Given request:
Can you extend the digital update with life hacks below, starting right after its last tip on currency conversion?

Source excerpt:
= = = = = = =

We have the updated Digital Strategy and Digital Inclusion Commitment going to Cabinet 18th October for approval – more to follow then as well as some exciting news around our broadband rollout with partners but I cant spoil the surprise yet!

It’s Christmas time  

Did the weekly video update in Director’s absence – got the Christmas jumper out and pleased to say the lights still worked though couldn’t capture it in a video still! 

Digital life hacks

Those tricks you love to make life easy

We hope some of the following tips will make your life easier in the digital space

  1. Cut & paste, if find yourself using Ctrl-V (keyboard option) to paste last clipped item, take a look at Win-V instead and be very surprised (scroll up and down to see what is available).
  2. Changing case of a word – toggle between UPPER/lower/Title case using Shift+F3 or Shift+Fn+F3 depending on keyboard.
  3. Scanning – save the hassle of buying a document scanner – use your phone – a number of options available:
    1. Microsoft lens app – capture a range of document including white boards, includes options to straighten and colour correct.
    2. Use Notes app to scan text or document – eg open notes>create new  note>click on camera and choose scan document to get PDF or scan text to OCR your document
  4. Editing text on iPhone – struggle with moving the cursor to correct your text – then press and hold the space bar and slide your finger on space bar and move the cursor so can easily correct your message.
  5. In Google you can type a math question in the search tab like 5 x 5 and it’ll give you the answer and open a calculator for you.
  6. In Google you can convert currency, for example type 50USD to GBP and it’ll do the conversion at the current exchange rate.

= = = = = = =

Data entries:

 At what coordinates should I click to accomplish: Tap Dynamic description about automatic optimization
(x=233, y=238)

= = = = = = =

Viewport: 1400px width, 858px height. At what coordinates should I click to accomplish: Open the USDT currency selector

= = = = = = =

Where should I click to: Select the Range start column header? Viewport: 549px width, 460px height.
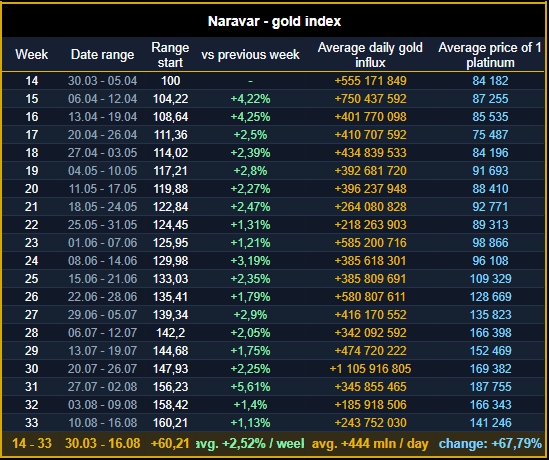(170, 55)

= = = = = = =

Exercise output:
  7. At home or on your mobile, if you want to check if a website has any dangerous or malicious content like stealing your credentials, you can search for it here and see a report: https://transparencyreport.google.com/safe-browsing/search
  8. If you receive a scam SMS, forward it to 7726 so your provider can take a look and block the sender’s phone number.  If there’s a website listed in the SMS, don’t visit the site but do copy the website address into a new email and send it to report@phishing.gov.uk.  You’ll protect yourself and probably thousands of others from being defrauded, potentially out of their life savings.

Check back for more tips from the Digital & IT team

Exploring Hounslow in forms of a Scavenger Hunt

There are many ways to do team bonding exercises for your team for example building spaghetti houses, or debates. However one of my colleagues thought outside the box and decided to exercise us all to venture out into the borough and take part in a scavenger hunt.

Myself including my team were kept in the dark about the event until the day and had no idea how the day would pan out. We had a meeting point on the 6th floor to have the rules explained to us and then also split into two teams: team savage (I was in that team) and team ramblers.

We all got handed these mysterious brown envelopes which felt like it includes some sort of top-secret mission inside. Funnily enough, pulled out the piece of paper inside and the scavenger hunt guide was titled ‘WELCOME TO THE FIRST, BEST AND POSSIBLY THE ONLY GREAT HOUNSLOW BOROUGH COUNCIL TEAM DATA SCAVENGER HUNT’

This followed by some instructions which said we had two hours and that some of the clues are relatively straight forward and that we need to take photos with our phones of what we think is in relation to that clue. Bear in mind that we have to put ourselves into our colleagues’ shoes or more like her brain. We all seemed clueless looking at these clues!

Here are the ‘targets’ below:

TARGETS

1. A photo of your team – as original as possible, please!

2. A photo of the other team taking a photo of a target.

3. 100021547143

4. Gules three Seaxes fessewise in pale proper pommelled and hilted Or points to the sinister and cutting edge upwards in chief a Saxon Crown of the last

5. Streetlife

6. They would not listen, they’re not listening still, perhaps they never will.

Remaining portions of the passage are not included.